La traque des pangolins, de l’Afrique à l’Asie
Publié par IRD Occitanie, le 4 novembre 2024 190
Devenus emblématiques de la crise de la viande de brousse qui sévit dans les régions tropicales, les pangolins sont consommés jusqu'à l’extinction. Le projet ANR PANGO-GO, coordonné par Philippe Gaubert (IRD, CRBE), élabore des outils génomiques innovants et applicables à la surveillance du commerce de ces animaux en danger d’extinction. Avec comme premier résultat la découverte d’une espèce asiatique inconnue.
Afin d’avoir une chance de freiner l’extinction déjà programmée des pangolins, les infrastructures impliquées dans le suivi de leur commerce doivent disposer d’informations fiables sur les espèces impliquées et les sources d’approvisionnement.
Les pangolins, mammifères au centre d’un trafic mondial
Les pangolins1 sont les seuls mammifères portant des écailles. Ecailles qui leur valent d’être braconnés et vendus pour leurs prétendues propriétés médicinales. « On estime qu'un million de pangolins ont été arrachés à la nature au cours de la dernière décennie, soit un toutes les cinq minutes », affirme le Groupe de Spécialistes du Pangolin de la Commission de la Sauvegarde des Espèces de l'UICN2. Victimes d’un commerce de grande ampleur impliquant des réseaux locaux et internationaux, les pangolins ont été récemment identifiés comme les animaux les plus impactés par le commerce de la faune sauvage. Malgré le fait que les huit espèces connues en Afrique et en Asie soient menacées d'extinction, « jusqu’ici, le commerce des pangolins est resté difficilement traçable en raison des différentes formes et sous-produits sous lesquels ils sont vendus et du manque de référentiels géographiques », affirme Philippe Gaubert, biologiste de la conservation au CRBE. Avec ses partenaires africains et chinois, il coordonne le projet PANGO-GO dédié au « Traçage du commerce local et global des mammifères les plus braconnés au monde à travers la mise au point d'outils évolutifs ».

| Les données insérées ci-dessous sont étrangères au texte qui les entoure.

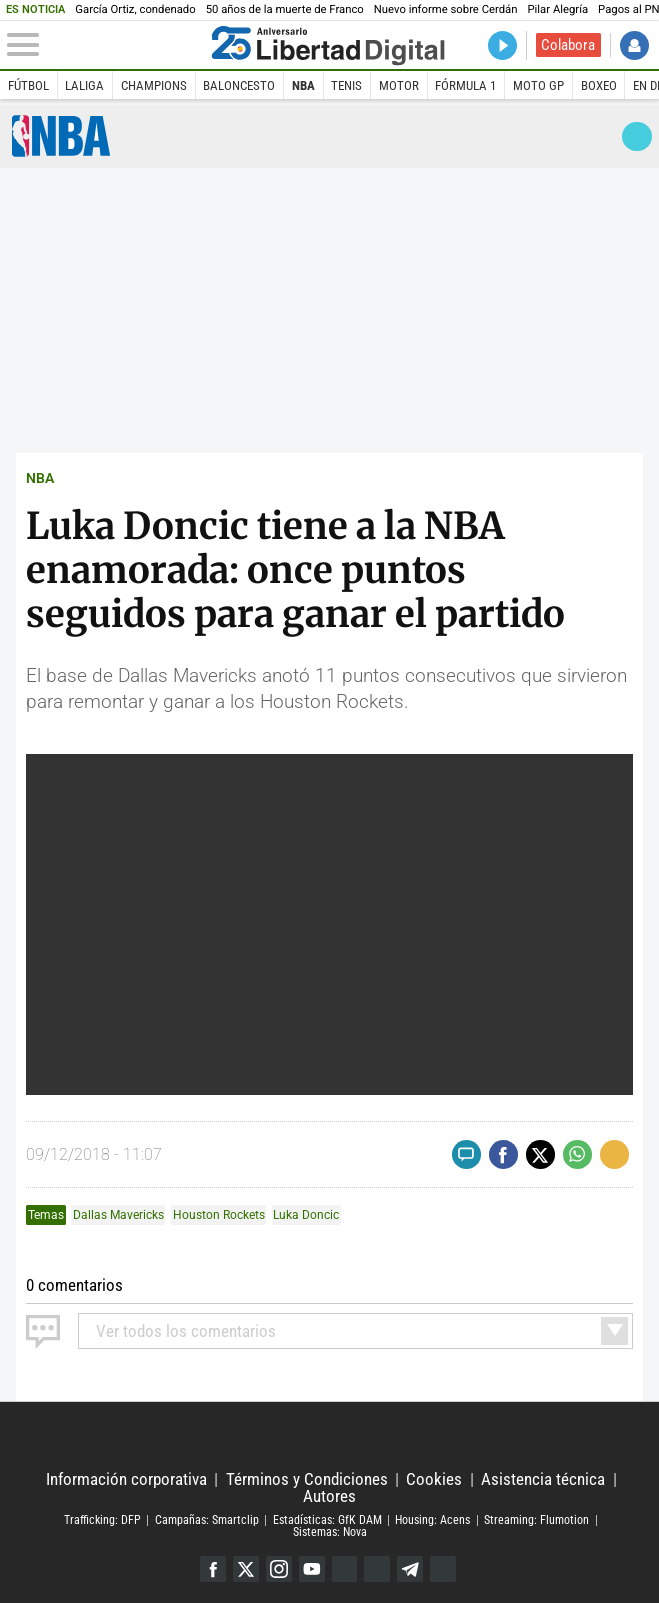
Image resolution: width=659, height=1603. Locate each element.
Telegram (410, 1569)
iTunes (443, 1569)
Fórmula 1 (465, 85)
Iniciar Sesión (634, 45)
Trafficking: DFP (102, 1520)
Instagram (279, 1569)
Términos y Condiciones (307, 1479)
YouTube (312, 1569)
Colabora (568, 45)
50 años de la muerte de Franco (285, 9)
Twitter (246, 1569)
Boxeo (599, 85)
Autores (329, 1497)
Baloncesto (239, 85)
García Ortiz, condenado (135, 9)
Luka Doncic (306, 1215)
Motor (399, 85)
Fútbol (28, 85)
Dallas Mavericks (118, 1215)
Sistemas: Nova (330, 1533)
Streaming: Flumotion (536, 1520)
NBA (303, 85)
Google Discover (345, 1569)
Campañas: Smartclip (207, 1520)
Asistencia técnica (543, 1479)
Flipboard (377, 1569)
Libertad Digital (330, 1436)
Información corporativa (126, 1479)
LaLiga (84, 85)
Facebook (213, 1569)
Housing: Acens (432, 1520)
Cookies (434, 1479)
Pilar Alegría (557, 9)
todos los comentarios (186, 1331)
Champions (154, 85)
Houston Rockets (219, 1215)
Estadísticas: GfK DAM (327, 1520)
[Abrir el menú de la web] (105, 45)
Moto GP (538, 85)
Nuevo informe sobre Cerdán (446, 9)
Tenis (346, 85)
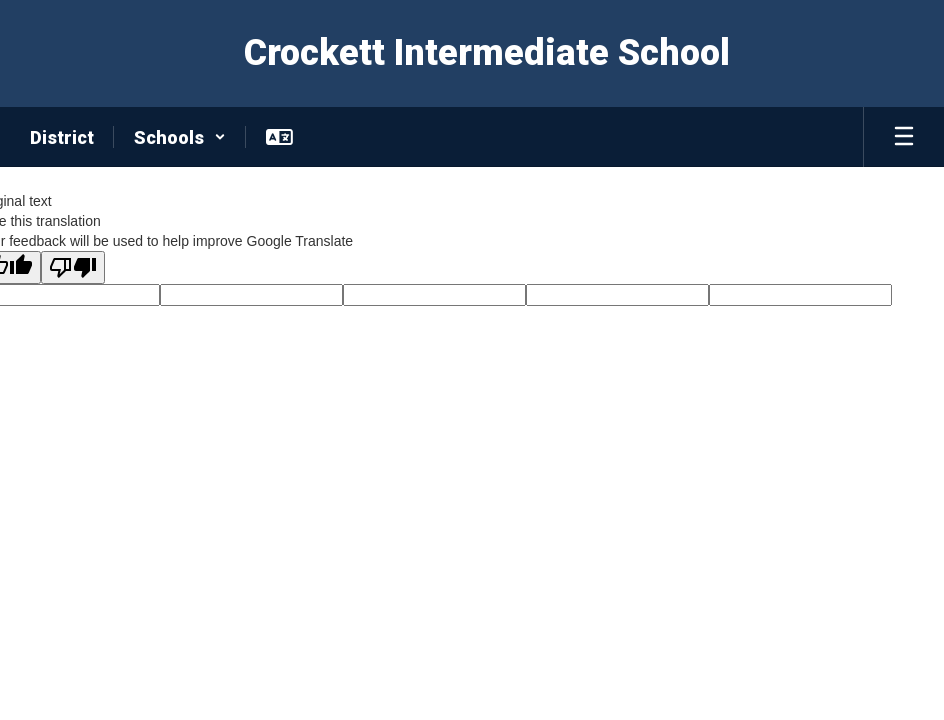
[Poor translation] (73, 267)
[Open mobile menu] (904, 137)
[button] (180, 137)
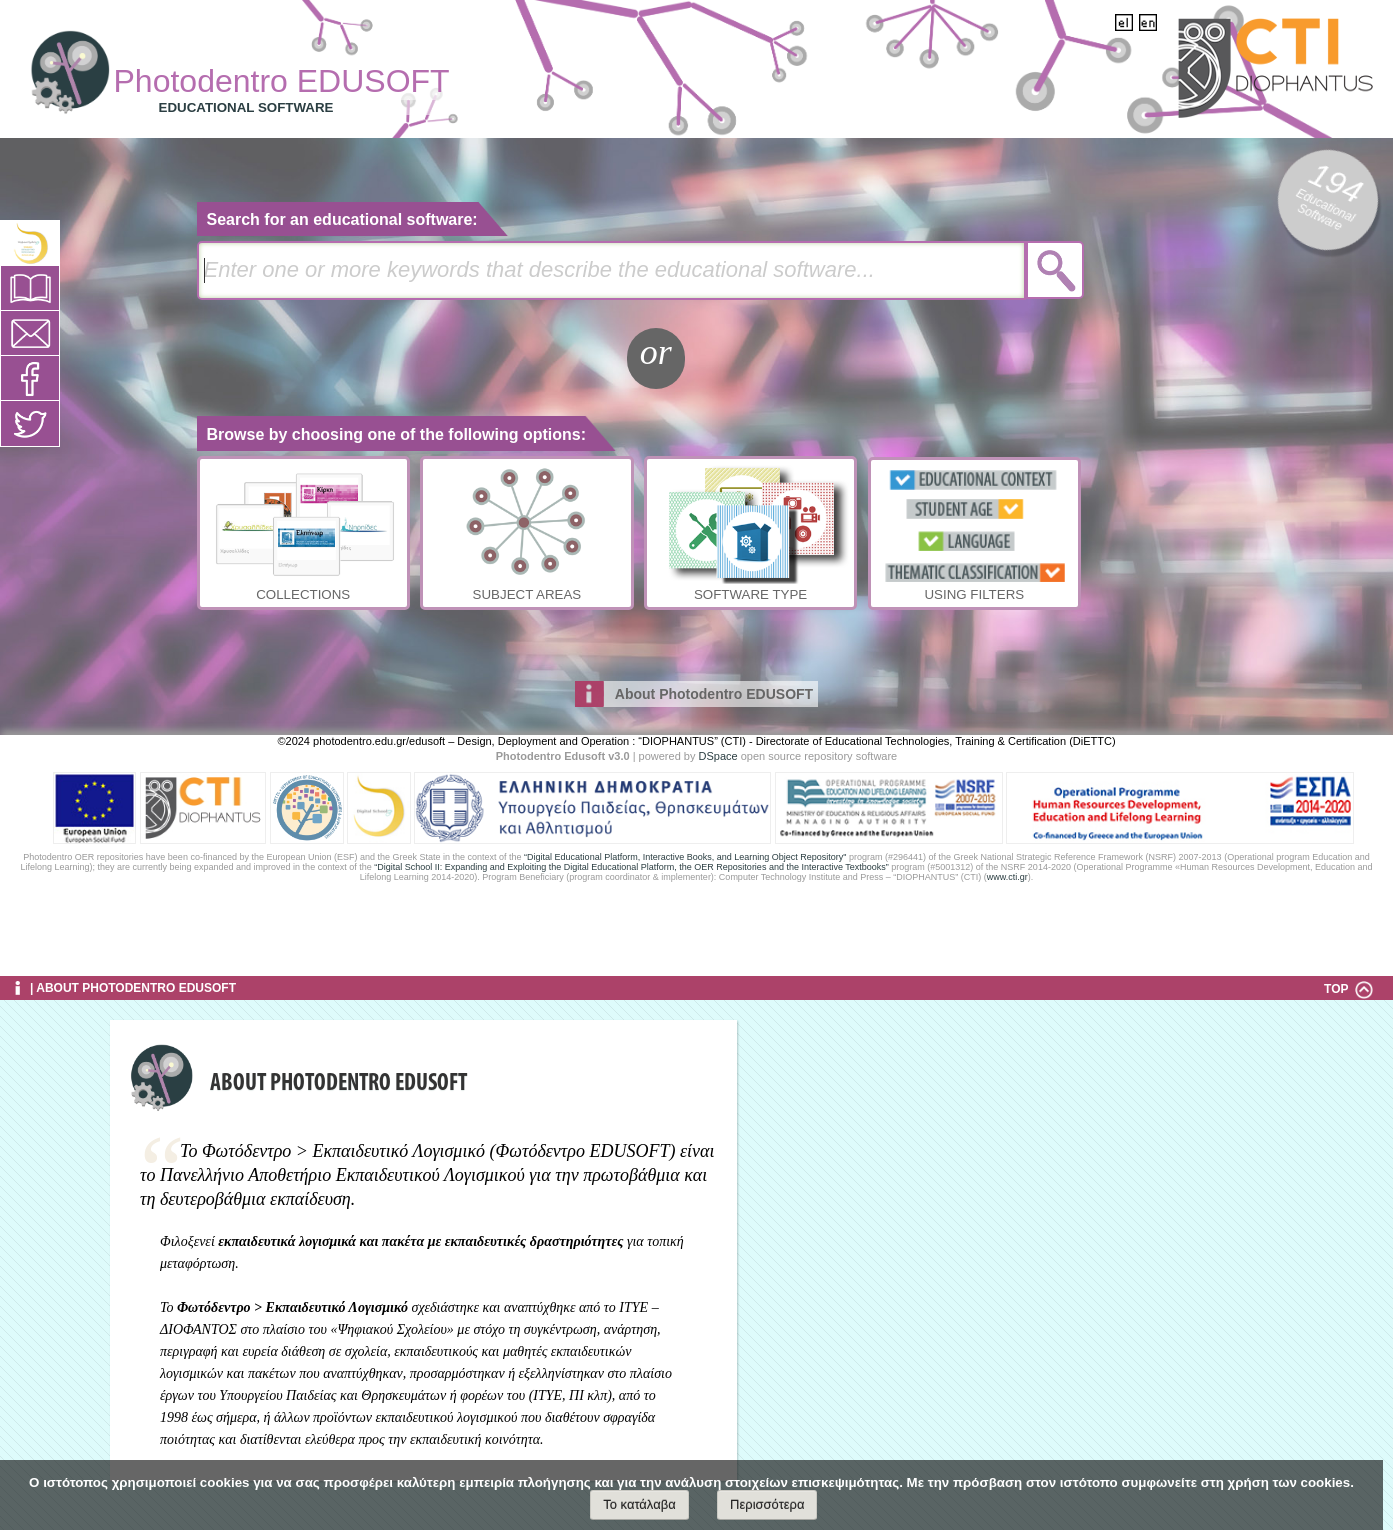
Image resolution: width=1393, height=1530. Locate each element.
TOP (1348, 990)
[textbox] (611, 270)
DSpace (718, 756)
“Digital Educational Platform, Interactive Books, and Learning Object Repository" (685, 857)
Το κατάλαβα (639, 1504)
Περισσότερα (767, 1504)
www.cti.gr (1007, 877)
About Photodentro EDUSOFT (714, 694)
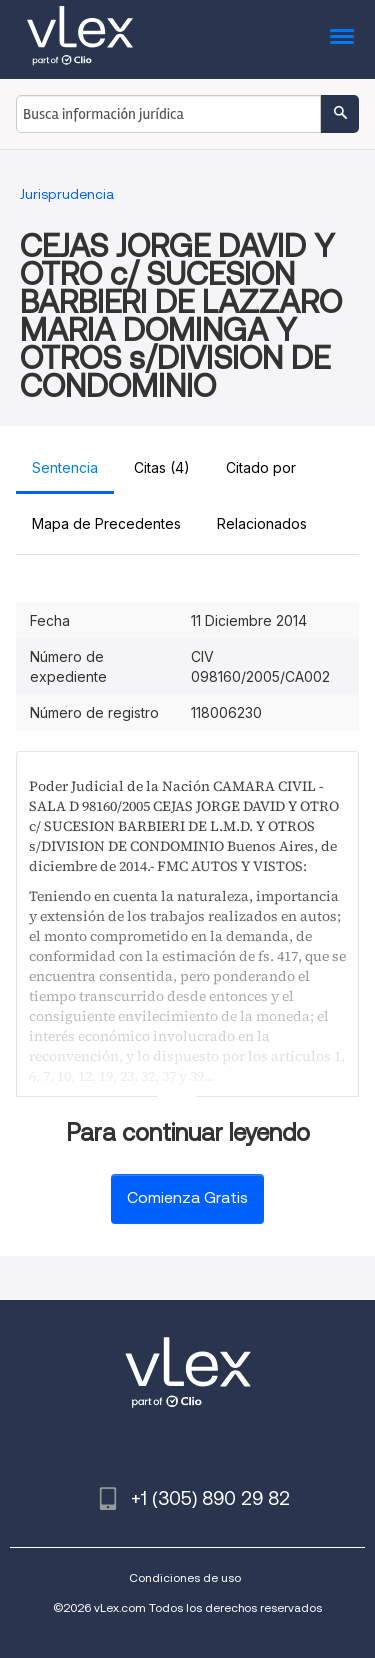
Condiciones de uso (185, 1577)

Des outils génétiques pour tracer le commerce des pangolins
Les pangolins vivent dans les régions tropicales d'Afrique et d'Asie du Sud-Est. Jusqu’à présent, huit espèces3 réparties en trois genres sont reconnues par les zoologistes. « Nous visons à produire des ressources génomiques exhaustives pour retracer l’évolution des pangolins et constituer des registres ADN permettant de tracer l’origine géographique des animaux braconnés », explique Sean Paul Heighton, premier auteur d’une des études publiées dans le cadre de PANGO-GO. L’une d’elles, réalisée sur des produits confisqués au Sichuan (Chine), identifie le génome d’une mystérieuse espèce de pangolin encore inconnue pour la science. Même résultat pour du matériel d’une confiscation du Yunnan (Chine). L’analyse des caractéristiques des écailles et de 138 génomes complets a clairement attribué ce génome inconnu à une nouvelle espèce asiatique, ayant divergé il y a plus de 5 millions d'années du pangolin philippin et du pangolin malais. Ces résultats plaident pour la reconnaissance officielle d’une neuvième espèce de pangolin dont l’apparence exacte et la répartition restent toutefois à découvrir.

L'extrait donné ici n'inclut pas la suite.